## CONSIGNE
Reproduisez à l'identique tout le passage du billet sur les cégeps qui va de « Un cégep qui » jusqu'à « cégeps, en principe. ».

## EXTRAIT DE PAGE
**********
Un cégep qui innove ne sera jamais aboli

Note : Ce billet a d’abord été publié au Journal de Québec dans la section « blogue ».

Le débat sur la pertinence des cégeps a refait surface la semaine dernière pendant que j’étais en Gaspésie et j’ai reçu de nombreuses invitations à me prononcer sur le sujet, depuis. Les jeunes libéraux (et Pierre Moreau avant eux) ont soumis l’idée à leur congrès annuel ce week-end dernier et ils ont fait adopter une résolution en faveur de l’abolition des cégeps (vote serré, 96 vs 84).

Depuis de nombreuses années, je suis préoccupé par les taux faméliques d’étudiants du collégial qui obtiennent leur diplôme au bout de deux (formation pré-universitaire) ou de trois années (formation technique), mais je suis néanmoins contre l’abolition des cégeps, en principe.

Je suis de ceux qui croient qu’une des raisons de notre immense succès dans l’accessibilité aux études universitaires tient à la présence du niveau collégial.

S’il faut d’urgence améliorer la réussite des étudiants dans les temps requis, c’est par l’innovation et la créativité, établissement par établissement, qu’on va y arriver.

Le problème, je crois, c’est que l’innovation n’est pas le lot d’une assez grande majorité de cégeps et que trop souvent, nous n’entendons parler que de l’inertie qui empêche les changements intéressants et performants de survenir.

Que ce soit par le biais des cégeps associés aux centres collégiaux de transfert technologique (CCTT) ou de ceux qui obtiennent des contrats de recherche pour des entreprises de leur région ou encore de ceux qui réorganisent leurs services pour mettre l’accent sur la réussite des étudiants… on ne proposerait jamais d’abolir les cégeps s’ils étaient reconnus comme des milieux innovants.
**********
## DONNÉES

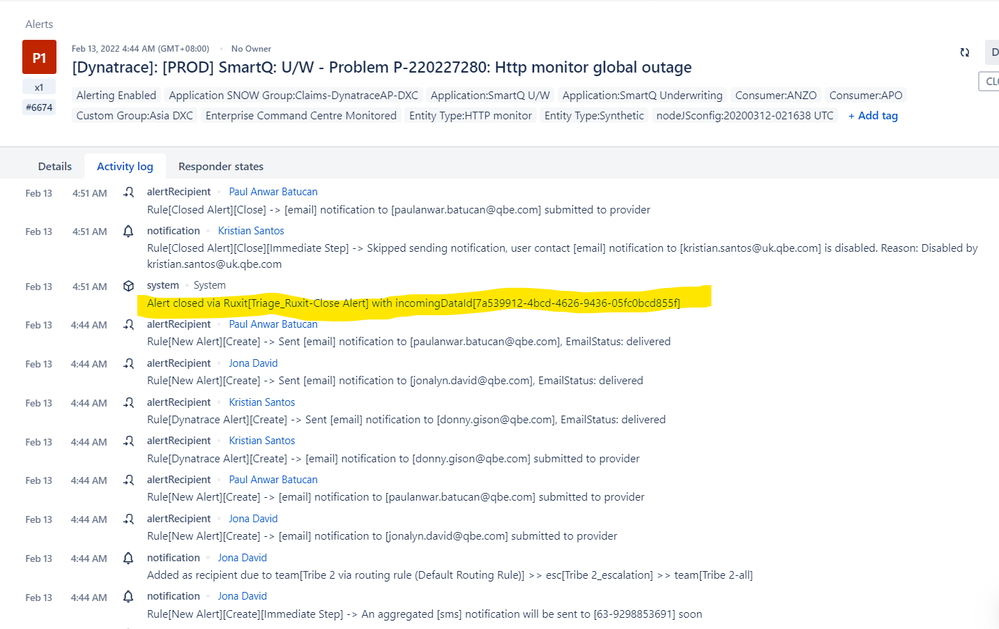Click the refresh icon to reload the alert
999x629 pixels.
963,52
**********
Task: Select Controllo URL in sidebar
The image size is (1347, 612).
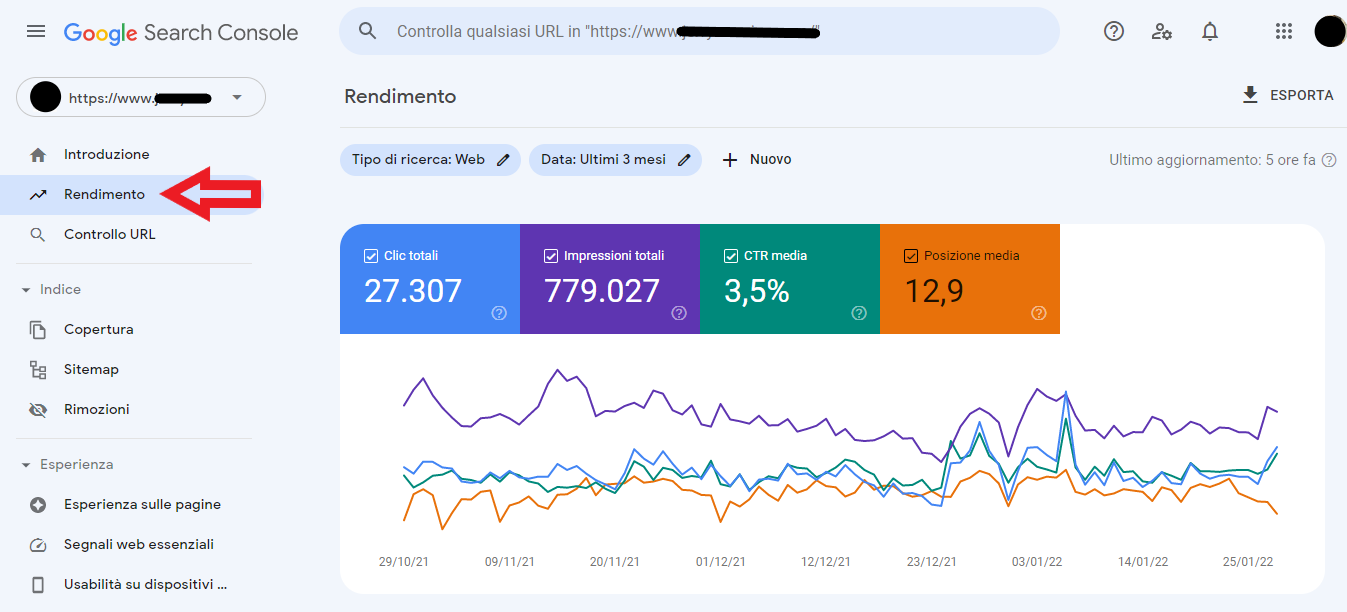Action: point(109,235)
**********
## RÉSULTAT CI-DESSOUS
Un cégep qui innove ne sera jamais aboli

Note : Ce billet a d’abord été publié au Journal de Québec dans la section « blogue ».

Le débat sur la pertinence des cégeps a refait surface la semaine dernière pendant que j’étais en Gaspésie et j’ai reçu de nombreuses invitations à me prononcer sur le sujet, depuis. Les jeunes libéraux (et Pierre Moreau avant eux) ont soumis l’idée à leur congrès annuel ce week-end dernier et ils ont fait adopter une résolution en faveur de l’abolition des cégeps (vote serré, 96 vs 84).

Depuis de nombreuses années, je suis préoccupé par les taux faméliques d’étudiants du collégial qui obtiennent leur diplôme au bout de deux (formation pré-universitaire) ou de trois années (formation technique), mais je suis néanmoins contre l’abolition des cégeps, en principe.